The only biennale slated for August is the 5th Yokohama Triennial in Japan, an event which has had a bit of checkered past. Presented across the Yokohama Museum of Art and Shinko Pier Exhibition Hall for that popular raw site, curator Yasumasa Morimura has used Ray Bradbury’s science fiction novel as his inspiration, titling his triennial ART Fahrenheit 451 with the sub-title voyage into the sea of oblivion, picking up on Bradbury’s significance of “forgetting” in his futurist rendering.
Morimura’s statement says it will ‘make us recall things that have been inadvertently lost from our lives, things that have been perpetually forgotten by human beings, and particular things that have been lost in the contemporary age.’ It is scheduled to open 1 August – 3 November.
While you are in Japan why not plan your trip to also take in the 5th Fukuoka Asian Art Triennale (FT5) (6 September – 30 November), an auspicious event this year as it coincides with the 15th anniversary of the Fukuoka Asian Art Museum.
Unlike many biennales, this triennale is museum based. It was an extremely important addition to the global collection of biennales, the first to seriously focus on Asia under its former name – The Asian Art Show – which dates back twenty-five years and held every five years since 1980.
While Asian biennales have followed, such as Yokohama, Tsumari (Niigata) in Japan, Gwangju and Busan in Korea, Shanghai and Guangzhou in China for example, closest for its Asian focus is the APT in Brisbane. Details on FT5 and its website are yet to be released.
Two biennials wrap up the year, both opening in September: The 31st Bienal de Sao Paulo in Brazil, founded in 1951 is the second oldest to Venice; and the 10th Gwangju Biennale in Korea, another event well worth the airfare.

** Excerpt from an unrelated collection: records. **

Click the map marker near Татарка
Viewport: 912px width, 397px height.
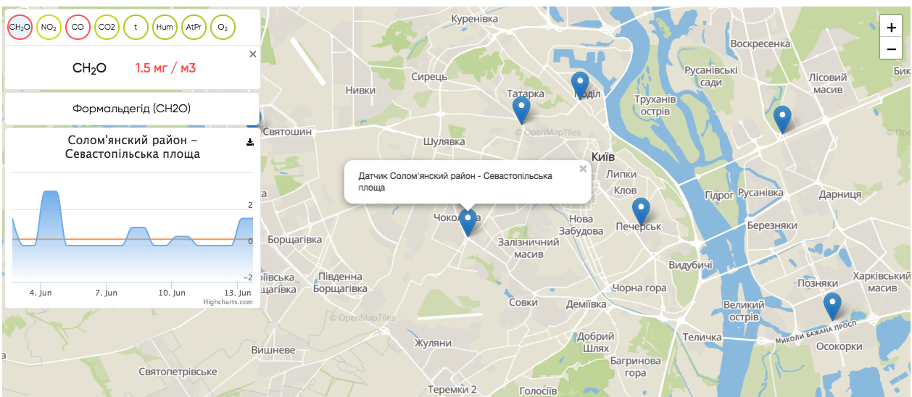[521, 109]
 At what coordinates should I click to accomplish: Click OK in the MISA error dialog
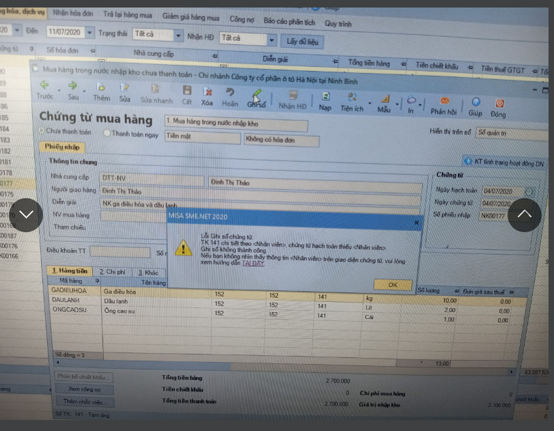point(392,284)
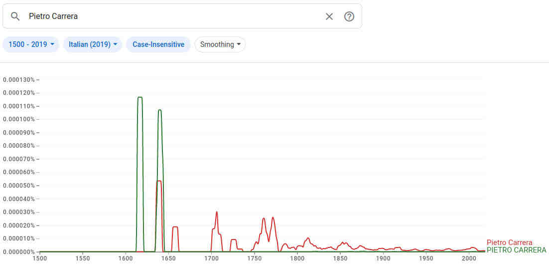
Task: Select the green PIETRO CARRERA legend label
Action: point(516,250)
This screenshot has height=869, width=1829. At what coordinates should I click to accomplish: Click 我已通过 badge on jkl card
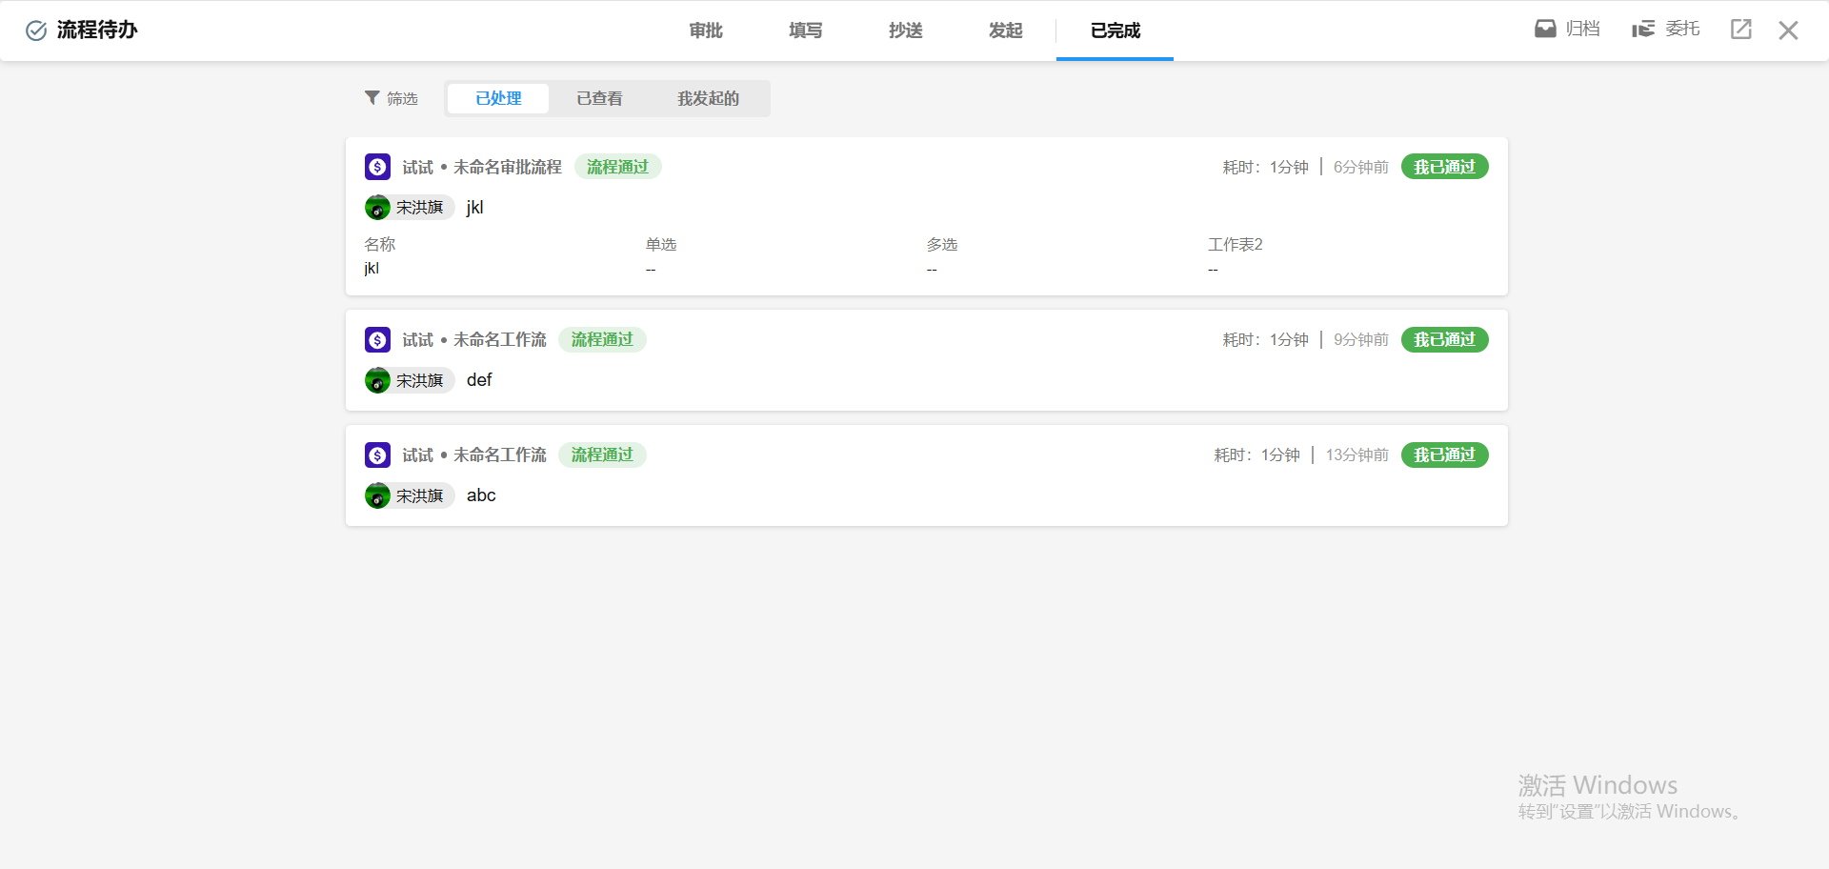(1444, 168)
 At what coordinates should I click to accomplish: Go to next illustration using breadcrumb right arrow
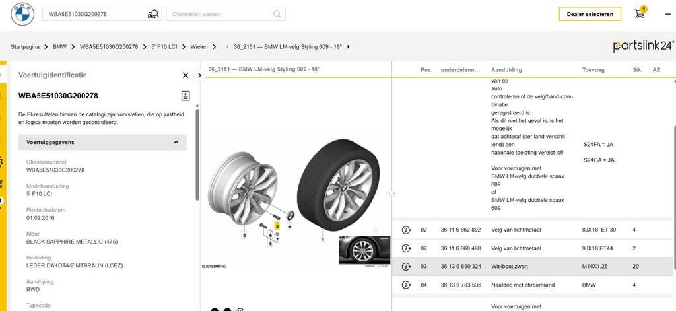349,47
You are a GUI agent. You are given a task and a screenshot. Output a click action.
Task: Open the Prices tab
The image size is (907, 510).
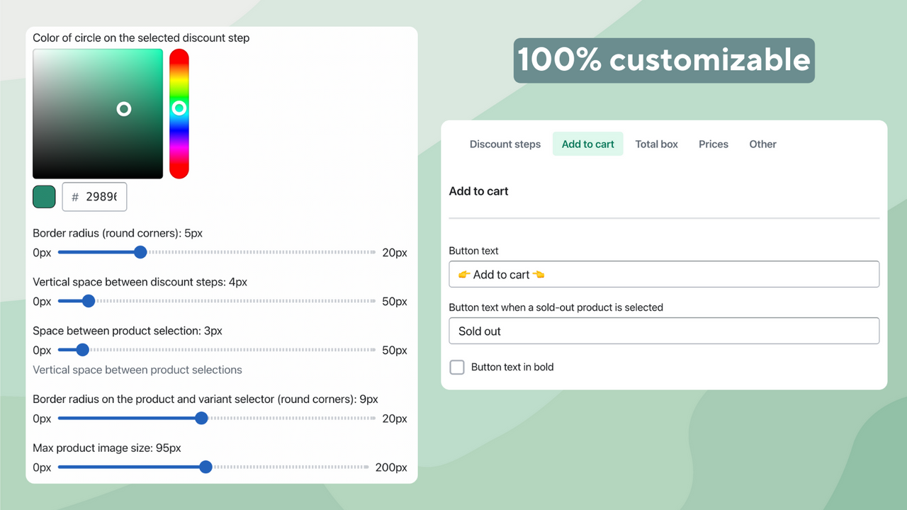(x=714, y=144)
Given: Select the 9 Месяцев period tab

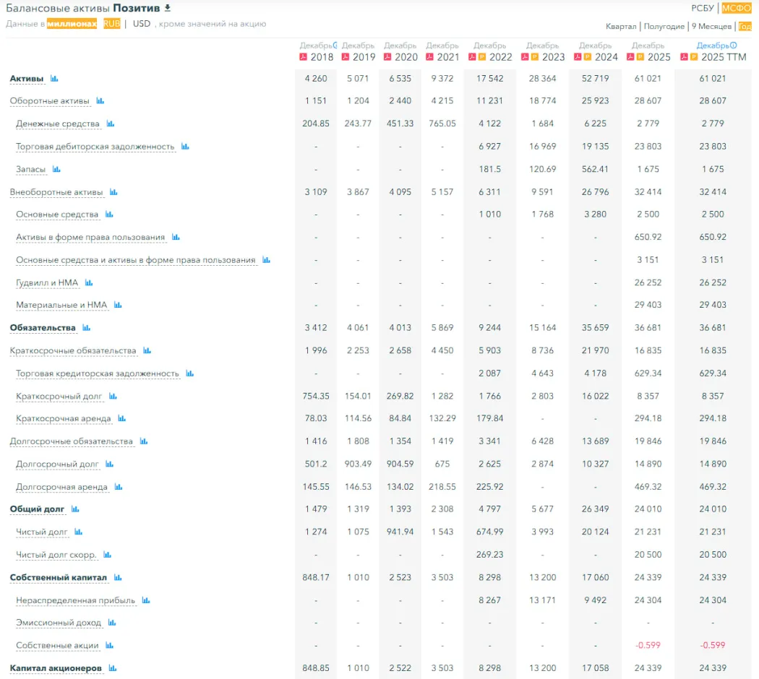Looking at the screenshot, I should [x=711, y=27].
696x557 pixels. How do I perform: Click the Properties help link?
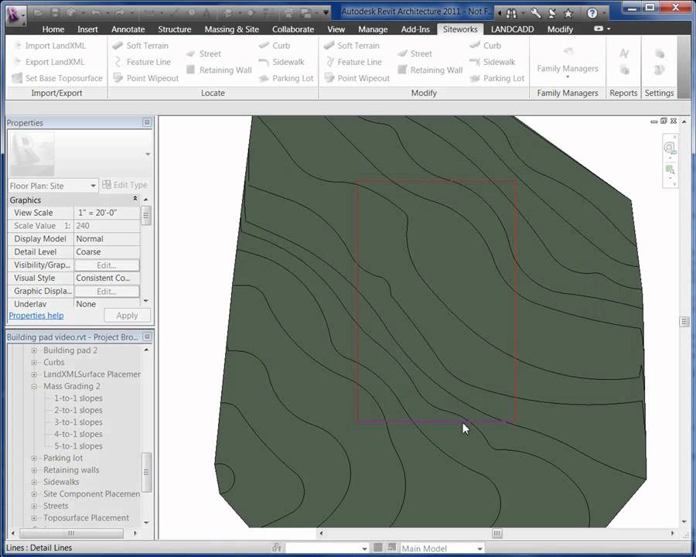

São Paulo has a well-developed website, however the exhibition is still in its development stage. Rather than an individual curator, the exhibition is shaped by a large international team with five visions driving this exhibition. The professional preview will be held 2 – 5 September with exhibition running 6 September through 7 December.
The Gwangju Biennale (opening 5 September through 9 November) will be curated by Jessica Morgan, The Daskalopoulos Curator International Art at Tate Modern, and recent president of the Jury of the Venice Biennale (2013). We understand the theme to be Unsettled, and while details on Morgan’s exhibition is yet to be released, her curatorial pedigree signals this as one of the highlights of the 2014 biennale calendar.
For those of you interested in design, you might want to consider the Gwangju Design Biennale, which is presented on alternate years to the Gwangju Biennale.
“THE EXOTICS”
And if this was not enough to set you day dreaming, why not match that bucket list holiday with an art event and think exotic!
The Fifth Marrakech Biennale will be held this year from 26 February through 31 March; or how about the 12th Cuenca Biennale in Ecuador curated by Jacopo Crivelli (28 March – 27 June). And for the brave, why not head to Senegal for the 11th Dak’Art event in Dakar opening 9 May through 9 June.
One a little less known is SITElines: New Perspectives on Art of the Americas (Santa Fe New Mexico), again with the popular theme for 2014 – Unsettled Landscapes – it looks at urgencies, political conditions and historical narratives across territory and trade. Opens 20 July through January 2015 (vernissage 17-19 July)
And if that list isn’t enough to set you day dreaming then you might consider the many other biennales around the globe in 2014 including: Quebec and Montreal (Canada), Bucharest (Romania), Sapporo (Japan), Kiev (Ukraine), Poland, Turkey and Kochi in Kerala Region (India).